Each story had a beginning, middle and end, like a three-act play. The characters – real people – came to life in its pages. 

It could be audacious, too. Its writers’ had opinions they were willing to share. They respected accuracy, fairness and truth. But they also told you the story behind the reporting and often what they thought about it. 

They digested the news for you. Analyzed it if it needed analyzing. They made it interesting and intriguing.

On Sunday mornings, I would walk down to the news stand and pick up the papers. Then my wife and I would divvy up the Herald Tribune and read it cover to cover. 

Only then would we turn to the Times and read it.

The Times had reporters. The Trib had storytellers.

I tell you this because you need to think about your own reporting, writing and editing strategies. 

Whether you write online, in print, on the air or some combination of them, what a dead newspaper and one that is on life support did has a message for us today.

It is about how we see readers and what they need and want.
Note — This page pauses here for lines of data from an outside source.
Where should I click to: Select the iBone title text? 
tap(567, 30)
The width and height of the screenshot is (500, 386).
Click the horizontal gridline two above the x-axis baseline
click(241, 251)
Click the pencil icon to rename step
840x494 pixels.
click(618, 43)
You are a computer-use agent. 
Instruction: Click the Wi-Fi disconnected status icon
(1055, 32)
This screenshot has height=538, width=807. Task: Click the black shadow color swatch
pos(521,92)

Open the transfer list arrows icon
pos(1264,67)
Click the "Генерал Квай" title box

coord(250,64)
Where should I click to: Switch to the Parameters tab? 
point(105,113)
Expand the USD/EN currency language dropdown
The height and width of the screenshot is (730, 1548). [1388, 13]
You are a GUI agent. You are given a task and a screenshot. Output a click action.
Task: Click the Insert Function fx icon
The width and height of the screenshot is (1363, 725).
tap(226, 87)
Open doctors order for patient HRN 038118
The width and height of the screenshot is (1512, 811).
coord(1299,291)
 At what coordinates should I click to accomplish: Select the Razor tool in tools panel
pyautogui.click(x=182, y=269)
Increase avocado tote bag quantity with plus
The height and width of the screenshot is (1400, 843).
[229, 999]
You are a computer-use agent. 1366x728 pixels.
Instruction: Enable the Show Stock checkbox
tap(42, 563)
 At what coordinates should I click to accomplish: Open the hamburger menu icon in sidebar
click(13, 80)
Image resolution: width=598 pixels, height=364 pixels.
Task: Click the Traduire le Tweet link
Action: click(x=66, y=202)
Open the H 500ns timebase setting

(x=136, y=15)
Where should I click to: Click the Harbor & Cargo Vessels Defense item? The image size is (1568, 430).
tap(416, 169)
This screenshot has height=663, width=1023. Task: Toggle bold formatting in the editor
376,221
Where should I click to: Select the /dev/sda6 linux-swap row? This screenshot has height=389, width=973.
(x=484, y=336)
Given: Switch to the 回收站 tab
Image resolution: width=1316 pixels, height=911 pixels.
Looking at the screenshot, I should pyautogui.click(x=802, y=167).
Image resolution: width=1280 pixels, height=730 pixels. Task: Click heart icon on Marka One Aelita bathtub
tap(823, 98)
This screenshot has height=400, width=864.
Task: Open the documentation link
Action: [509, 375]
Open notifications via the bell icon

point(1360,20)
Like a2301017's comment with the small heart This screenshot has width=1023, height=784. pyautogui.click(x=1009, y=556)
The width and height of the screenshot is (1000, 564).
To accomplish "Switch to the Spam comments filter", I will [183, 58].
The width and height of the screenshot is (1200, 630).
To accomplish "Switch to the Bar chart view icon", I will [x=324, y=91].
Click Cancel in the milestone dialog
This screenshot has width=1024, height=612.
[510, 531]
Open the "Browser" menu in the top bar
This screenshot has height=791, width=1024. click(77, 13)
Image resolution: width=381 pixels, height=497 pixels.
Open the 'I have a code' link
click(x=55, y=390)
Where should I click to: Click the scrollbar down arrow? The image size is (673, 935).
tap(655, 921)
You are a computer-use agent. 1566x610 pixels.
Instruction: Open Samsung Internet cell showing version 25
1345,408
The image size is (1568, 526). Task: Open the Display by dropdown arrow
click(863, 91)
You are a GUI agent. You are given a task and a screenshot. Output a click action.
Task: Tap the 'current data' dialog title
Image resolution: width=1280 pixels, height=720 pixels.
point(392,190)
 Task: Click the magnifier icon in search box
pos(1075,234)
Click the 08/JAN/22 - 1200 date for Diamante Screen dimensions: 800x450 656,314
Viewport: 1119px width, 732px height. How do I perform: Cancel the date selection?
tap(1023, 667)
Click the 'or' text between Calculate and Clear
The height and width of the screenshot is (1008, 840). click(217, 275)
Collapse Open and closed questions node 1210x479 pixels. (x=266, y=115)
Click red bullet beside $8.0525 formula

I know who most of our readers are. I talk about it with our writers a lot. They may be bored with hearing me talk about readers but they are who we serve. 

Let’s serve them well.

Pump up your prose

Are you old enough to remember Charles Atlas?
It was probably not the name his family gave him but an apt pseudonym for a man who marketed a muscle-building program he called “Dynamic Tension.”
Without weights or other traditional gym equipment, he turned his 90-pound weakling body into a model of muscular magnificence.
I tell you this story as a metaphor for what you might do with the words you choose, those you discard and the results you get.
With this small volume, you will be encouraged to be ruthless with your prose.
Here are several examples of how a few simple, muscular words can touch emotions and reveal visions far better than long passages, no matter how eloquent.
Martin Luther King, Jr., with a lifetime in the pulpit, used 4 words powerfully again and again during his speech at the Lincoln Memorial. As former Times of London editor Harold Evans wrote in Do I Make Myself Clear, Rev. King invoked the cadences of the Old and New Testaments, “I have a dream.”
Abraham Lincoln stirred listeners at the Gettysburg battlegrounds with words today’s Washington bureaucrats seem to have forgotten, “Government of the people, by the people, for the people.”
While waiting for the isolationist United States to join World War II, British Prime Minister Winston Churchill promised America and his own people, “We shall not fail or falter. We shall not weaken or tire.” Then he finished a broadcast heard on both sides of the Atlantic and on Nazi radios, too, with 10 taut words of appeal to America: ”Give us the tools and we will finish the job.”
This is not literary elegance. It is workmanlike. No tears/ No whining.
Not a single wasted word, Evans writes.
Can we pare down our words? You bet. Make your surviving words stronger by paring away weaker ones surrounding them.
Here is an example from a 31-word news story lead, written and edited by professionals at the Washington Post. They should have been mindful of the simple power of words from King, Lincoln and Churchill.
Newly released data from the Drug Enforcement Administration shows a trend in pill distribution that, according to plaintiffs suing the drug industry, can’t be passed off as reasonable therapeutic medical treatment.
Still puzzling that one out? Me, too.
Here is what I suspect they meant to convey to their readers:
Physician pill-pushing can’t be passed off as reasonable pain relief.
That’s what Drug Enforcement Administration data shows and lawsuits against the drug industry claim.
2 paragraphs, 25 simple words, 5 beginning with the letter “p.”
The longest one, “Administration,” has 5 syllables and 14 letters. It was unavoidable in this case as it is in the proper name of the data’s source.
Look at your words. How many can you cut to strengthen the survivors?